American's minimum salary expectations surged in July amid labor shortage, New York Fed survey shows

The average reservation wage hit $68,954 in July, up 7% from a year ago

Americans' minimum salary expectations surged in July, with the lowest annual wage that workers would be willing to accept for a new job increasing sharply from the previous year, according to a Federal Reserve Bank of New York survey published Tuesday. 

The data shows the average reservation wage hit $68,954 in July, a more than 7% increase from the minimum of $64,226 in the year-ago period. Still, the figure is down slightly from the record high of $71,403 posted in March 2021.  

The year-over-year increase was most pronounced for workers over the age of 45 and those without a college degree. At the same time, the average reservation wage for individuals with an annual household income below $60,000 actually declined when compared to the previous year.


Most workers said they expected an annual salary of job offers in the next four months to be around $57,207 – a jump from last July, when the salary expectation was around $54,656. 

The number of Americans who expect to work past the age of 62 also ticked down in July, falling to 50.1% from 51.9% last July. It marked the lowest reading since the Fed started recording the data in March 2014. The average expected likelihood of working beyond age 67 also fell, dropping to 32.4% from 34.1% in July 2020. 

The data comes amid a growing gap between job openings and hiring that suggests companies are scrambling to find workers, even though the unemployment is still well above the pre-pandemic level. 

Critics have blamed the expanded federal jobless aid, which provided an extra $300 a week on top of regular state benefits to out-of-work Americans, for the labor shortage, although economists have also pointed to lingering health concerns and difficulty finding child care with many schools still closed. The boosted unemployment benefits officially ended on Sept. 6.


The Chamber of Commerce has warned the worker shortage poses the biggest threat to the economy's still-nascent recovery from the coronavirus pandemic after the government reported that the U.S. had a record-shattering 10.1 million vacant job openings in June, even though there are just 8.4 million unemployed Americans.

For comparison's sake, before the pandemic shut down broad swaths of the nation's economy, there were roughly 7 million available jobs.

The Fed survey comes in light of the Labor Department's August payroll report, which revealed the economy added just 235,000 jobs last month, an abrupt slowdown when compared to the gain of 1 million in July.

**Task description**
Please state the record high for the average reservation wage and when it was posted, according to the salary survey article. The data placed after the salary survey article is separate material.

**Dataset excerpts**
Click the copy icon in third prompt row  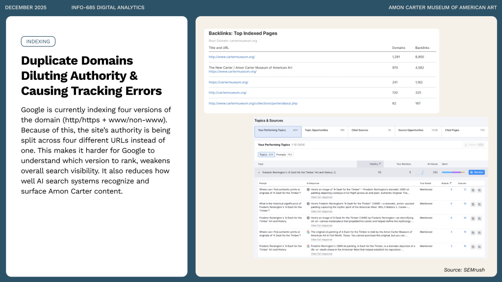(473, 218)
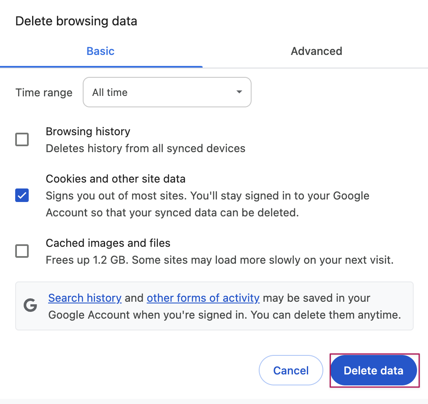Switch to the Advanced tab

pyautogui.click(x=316, y=51)
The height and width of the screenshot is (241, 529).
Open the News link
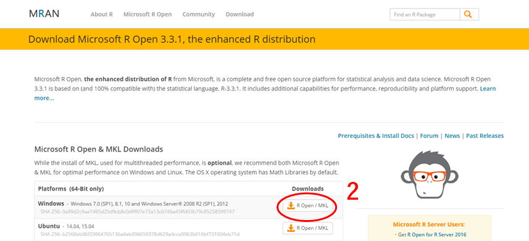[x=452, y=136]
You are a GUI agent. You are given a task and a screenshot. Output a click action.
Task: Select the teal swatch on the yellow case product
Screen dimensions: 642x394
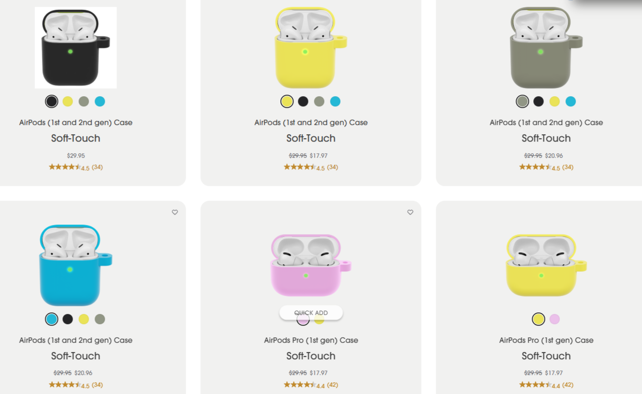[335, 101]

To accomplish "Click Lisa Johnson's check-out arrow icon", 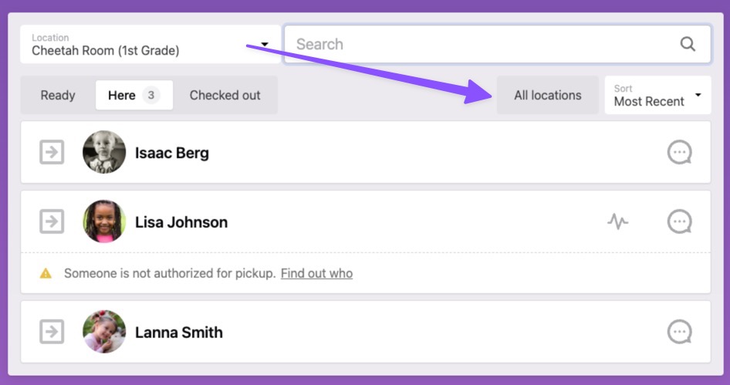I will [52, 221].
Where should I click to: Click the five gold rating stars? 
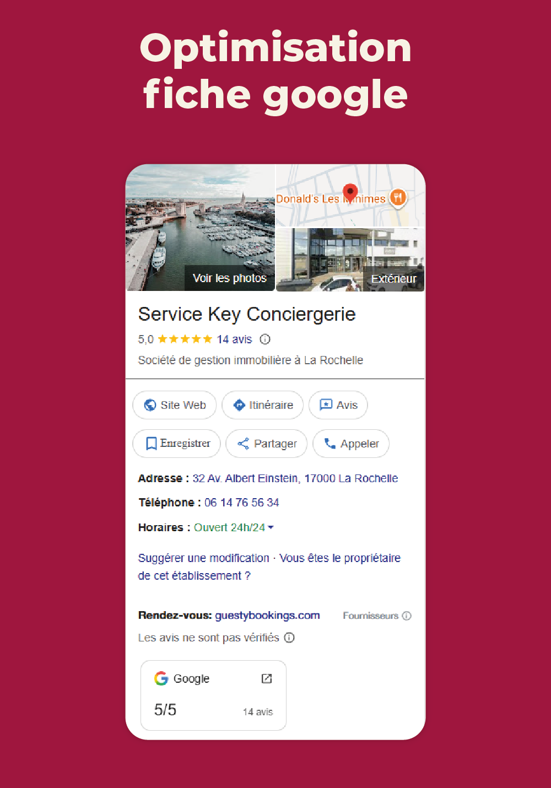click(185, 339)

**Answer space**
$71,403, posted in March 2021.